The human relationship industry

From an e-mail I recently wrote:

"I did some thinking about this issue in the wake of Gianna's post on it. It seems like just another "symptom" of our culture's sickness, its profoundly alienating dynamics, that we have to pay for supportive human relationships, that there is a whole industry, that is able to make a living on offering something, to which each and everybody should be granted free access. Wasn't it Freud, who came up with the demand for people to pay for that service, because it would force them to go and get themselves a job? First step towards "recovery". Ok, but then "recovery" means (re-)adjustment to the capitalist system... So, to a certain extent you might say, this makes therapy repeat the dysfunctional, alienating dynamics, that caused crisis: "It's not enough, that you are who you are.

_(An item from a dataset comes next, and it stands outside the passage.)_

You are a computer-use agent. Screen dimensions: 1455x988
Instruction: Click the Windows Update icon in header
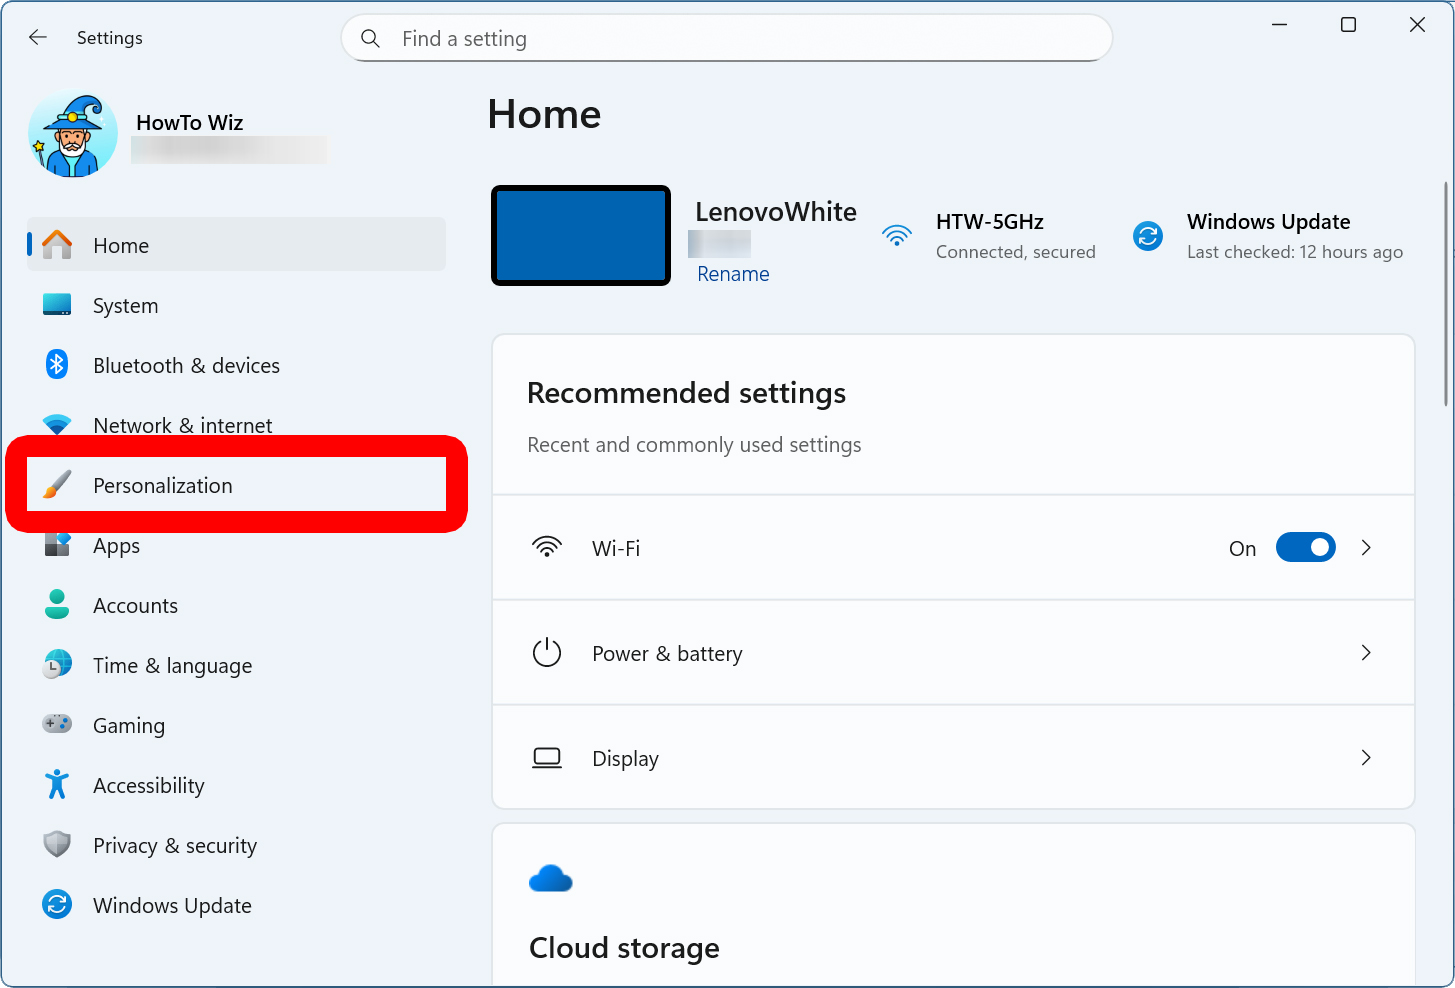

I only listen to you, if you pay me money for it." (...) It is as it is. Unfortunately, we need that industry. A lot of other things would have to change, before we could do without it. And I think, the really "good" ones inside that industry actually can contribute to bringing some change around through their work - that they need to get paid for in order to survive."

I don't think what really matters when it comes to helping people in crisis would be the ability to practice certain, during several years of academic education and clinical training acquired therapeutic techniques. I think what really matters is the ability to establish a genuine human relationship. - And indeed, I think that years of academic education and clinical training actually have the potential to destroy that ability in an individual. I'd even go as far as to say, they are designed to destroy that ability. - Can human relationships be genuine when they are offered as a paid-for service, as consumer goods? Isn't this, too, kind of a "toxic mimicry" of what would be natural?

3 comments:

Anonymous said...

I would not be here without my clinical psychologist and I she has provided me with hours and hours of unpaid help outside of her office for which she can not bill. She would not be of help to me without her training, albeit in the past when training was much better. How is she supposed to live with no payment at all, at this point given the amount of free time she has spent on me I worry how she lives now. To call this "abuse" trivializes real abuse and is offensive to me as a recent nearly not survivor of real abuse in the mental health system from which my psychologist is helping me recover. Let's stop bashing the good guys, okay?

Marian said...

hymes: I definitely don't want to bash the good guys - and I know, they're out there, since I maybe wouldn't be around, me neither, without the help of one of them. What I want to "bash" is a society, that promotes and defends alienation, also when it comes to help for those, who can't handle the alienation any longer. I regard alienation the root cause of all abuse. This is a piece on social politics. Not on therapy seen as an isolated phenomenon.

As for the training-part, I guess we'll have to disagree.

Peace

Moiiiiiieow said...

Yes, very fascinating subject. The whole idea of "relationships" needs a retooling. The simple, sad fact is that we are led around by our noses by people who capitalize off of our emotions. It is interesting to note the ties between the gradual destruction of our natural environment for money's sake while we wallow in emotional quagmire trying to "find the one" and "make our marriages work." It is in the capitalizing vampires' interest that we reduce our intellectual and emotional potential to going to school, entering a series of emotional-rollercoaster-like relationships only to finally settle on one that is devoid of life or happiness, get married, have children, and die. The world is literally crumbling while we remain blind and distracted by meaningless and parasitic "relationships." It's time for people to either wake up or be swept away, undone by their own myopia.